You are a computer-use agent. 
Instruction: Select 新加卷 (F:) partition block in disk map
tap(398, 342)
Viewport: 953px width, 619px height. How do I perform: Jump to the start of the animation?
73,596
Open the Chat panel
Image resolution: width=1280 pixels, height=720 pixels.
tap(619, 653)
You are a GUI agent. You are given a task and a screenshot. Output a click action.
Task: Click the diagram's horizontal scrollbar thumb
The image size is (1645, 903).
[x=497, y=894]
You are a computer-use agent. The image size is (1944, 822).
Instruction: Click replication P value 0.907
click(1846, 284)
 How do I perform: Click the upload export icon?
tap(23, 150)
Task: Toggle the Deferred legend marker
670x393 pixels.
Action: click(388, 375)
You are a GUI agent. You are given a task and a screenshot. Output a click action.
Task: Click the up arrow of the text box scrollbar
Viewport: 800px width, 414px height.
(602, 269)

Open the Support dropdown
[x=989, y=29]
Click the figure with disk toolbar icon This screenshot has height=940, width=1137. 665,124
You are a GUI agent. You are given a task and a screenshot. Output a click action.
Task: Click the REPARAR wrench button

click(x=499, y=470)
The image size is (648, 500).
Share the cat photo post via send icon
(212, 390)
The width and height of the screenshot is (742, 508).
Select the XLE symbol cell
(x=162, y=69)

- [Assignment] Go through the data above and return every line exactly.

- [Answer for this exercise]
You are a computer-use agent. 
Instruction: Select 新加卷 (F:) partition block in disk map
tap(398, 342)
Viewport: 953px width, 619px height. How do I perform: Jump to the start of the animation?
73,596
Open the Chat panel
Image resolution: width=1280 pixels, height=720 pixels.
tap(619, 653)
You are a GUI agent. You are given a task and a screenshot. Output a click action.
Task: Click the diagram's horizontal scrollbar thumb
The image size is (1645, 903).
[x=497, y=894]
You are a computer-use agent. The image size is (1944, 822).
Instruction: Click replication P value 0.907
click(1846, 284)
 How do I perform: Click the upload export icon?
tap(23, 150)
Task: Toggle the Deferred legend marker
670x393 pixels.
Action: click(388, 375)
You are a GUI agent. You are given a task and a screenshot. Output a click action.
Task: Click the up arrow of the text box scrollbar
Viewport: 800px width, 414px height.
(602, 269)

Open the Support dropdown
[x=989, y=29]
Click the figure with disk toolbar icon This screenshot has height=940, width=1137. 665,124
You are a GUI agent. You are given a task and a screenshot. Output a click action.
Task: Click the REPARAR wrench button

click(x=499, y=470)
The image size is (648, 500).
Share the cat photo post via send icon
(212, 390)
The width and height of the screenshot is (742, 508).
Select the XLE symbol cell
(x=162, y=69)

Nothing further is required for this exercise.